Applies a regular expression to previously scraped HTML documents, optionally restricted to a specific capture group. Each document is first cleaned using parse_HTML() to remove non‑text content, ensuring reliable pattern extraction.

Usage

.extract_regex(docs, urls, pattern, group = NULL, ignore_cases = TRUE)

Arguments

docs

Character vector or list of HTML source documents.

urls

Character vector of URLs corresponding to docs.

pattern

A regular expression to search for.

group

Optional capture group name or index to extract.

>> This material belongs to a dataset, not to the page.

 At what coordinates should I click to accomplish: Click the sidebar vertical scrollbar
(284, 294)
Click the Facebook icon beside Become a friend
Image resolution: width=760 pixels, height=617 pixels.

If NULL, the full match is returned.

ignore_cases

Logical; if TRUE, performs case‑insensitive matching.

Value

A data.table where each row corresponds to a match and includes:

  • url – The originating document URL

  • pattern (or the given group name) – Extracted values

Missing matches are returned as NA_character_.

Details

The function:

  • Cleans and normalizes each HTML document

  • Converts text to lowercase when ignore_cases = TRUE

  • Extracts all regex matches using stringr::str_match_all()

  • Supports named or numbered capture groups

  • Returns a unified data.table indexed by URL

Named groups allow meaningful column labeling in the result.

Examples

if (FALSE) { # \dontrun{
## Extract email-like patterns:
.extract_regex(docs, urls, pattern = "[A-Za-z0-9._%+-]+@[A-Za-z0-9.-]+")
} # }